In conclusion, you should continue to accumulate the biggest company by market capitalisation on the planet, as there are still many growth opportunities for them, in enterprise, in services, in other products that are new, or other products that may be invented at some stage. Apple should earn in the region of 10.50 Dollars for the year, that might even be a conservative number. And whilst the comparable current quarter may be a tough ask to beat, it seems like most have not gone through the renew cycle. Based on those projections, we continue to recommend Apple as a strong buy. The stock has traded marginally higher in after-hours trade, up 0.7 percent, regaining what the stock lost during ordinary trade.
The one tech stock that didn't beat expectations and isn't up after hours is Twitter. Last night Twitter released their Q3 numbers, with 58% growth in revenue to $569 million for the quarter and a smaller loss of $131.6 million compared to last year's quarter were the loss was $175.5 million. The number that is really hurting the stock at the moment is the user growth numbers, which only came in at 8%. Without user growth, the huge growth in revenue will hit a ceiling a lot quicker than analysts are expecting. The bigger problem has been the user growth in the US, their home market and where advertisers are more likely to spend on social media advertising.

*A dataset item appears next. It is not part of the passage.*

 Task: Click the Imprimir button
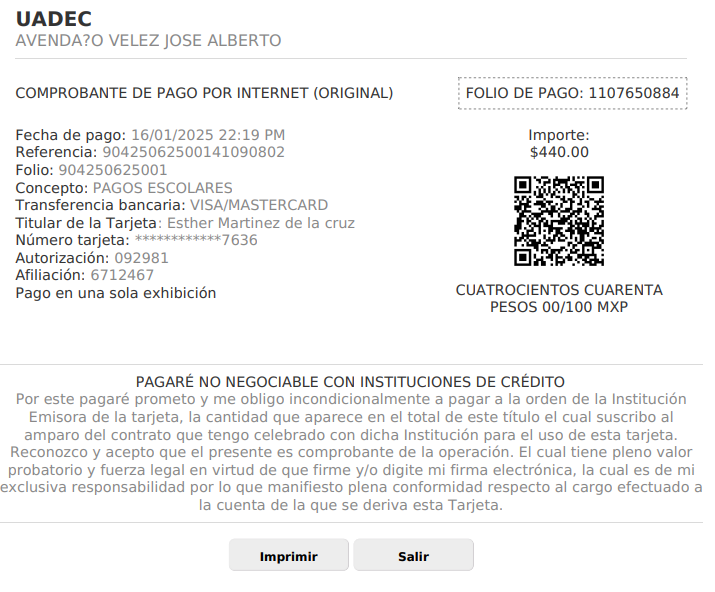tap(289, 555)
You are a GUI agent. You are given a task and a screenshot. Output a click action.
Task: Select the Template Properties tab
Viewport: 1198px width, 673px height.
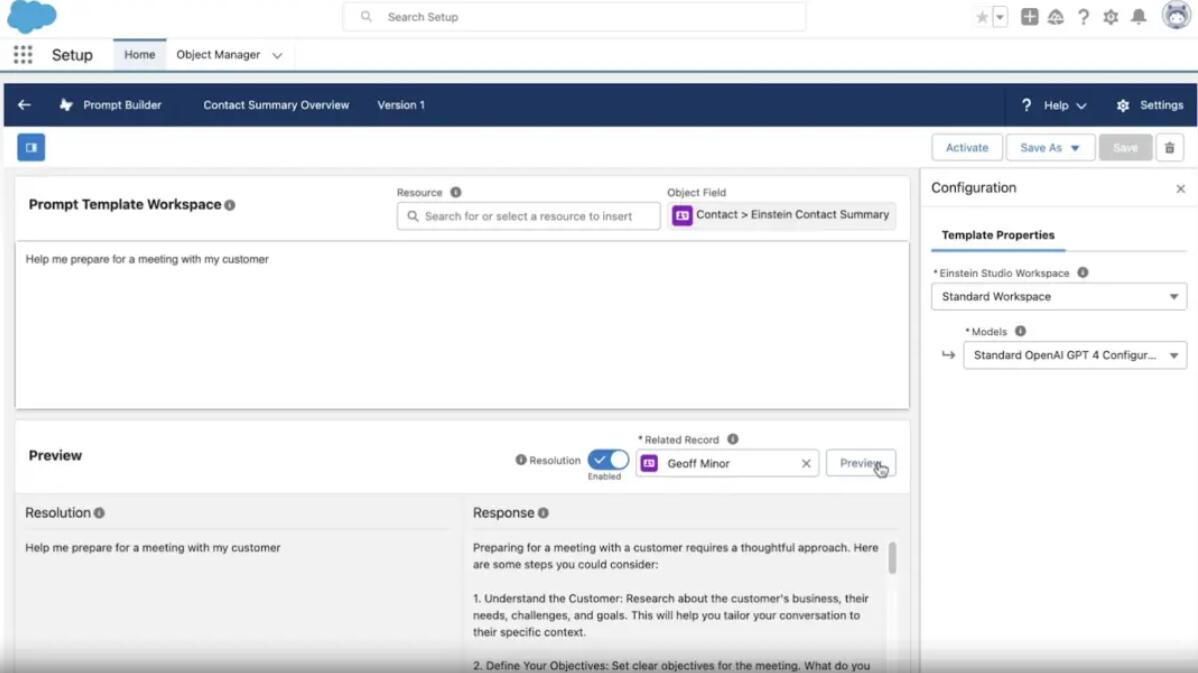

Graph courtesy of this article: Twitter Sputters To 320M Monthly Active Users, Stock Drops Over 10% After Hours
It would seem that Twitter at the moment is a very niche social media platform, either you can't live without it (all of us in the office) or you are more than happy to live without it (my wife and many friends). I think that growth will come from their platform, Periscope, which allows you to broadcast video live to world (how will this start affecting live sport games and the likes of SuperSport?).
Jack Dorsey, the returning CEO has some big hurdles to get over and I think we need to give him a few quarters to make a marked impact on the company. He recently gave $200 million worth of stock to employees to help with moral, which is a good indication of how much he wants Twitter to succeed.
Linkfest, lap it up
Before WhatsApp and BBM there was MXIT - Mxit formally shuts down. I think the company could have been huge if they had moved quicker, it worked on 'dumb phones' before Apple even had an iPhone. Sad to see but also is a reminder of how quickly the world of technology changes.
James Bond hype is growing with the world premiere on Monday night. Here are some numbers from the very successful Bond franchise over the years - James Bond in numbers!
Some fun with video - Time-lapse shows construction workers taking apart a bridge piece by piece
Some humour from A Wealth of Common sense, talking about the different marketing names given to funds and investment ideas. Remember simpler is normally better and definitely cheaper over the long run - The Sounds-Good-In-Theory-Portfolio
Home again, home again, jiggety-jog. Asian markets are mixed, the Japanese market is up, the Chinese markets and Hong Kong are not. I guess today, whether I like it or not will be all about what the Federal Reserve intends doing later this evening and what the impact will be on equity markets. And then we can get back to the business of covering earnings.
Sent to you by Sasha and Michael on behalf of team Vestact.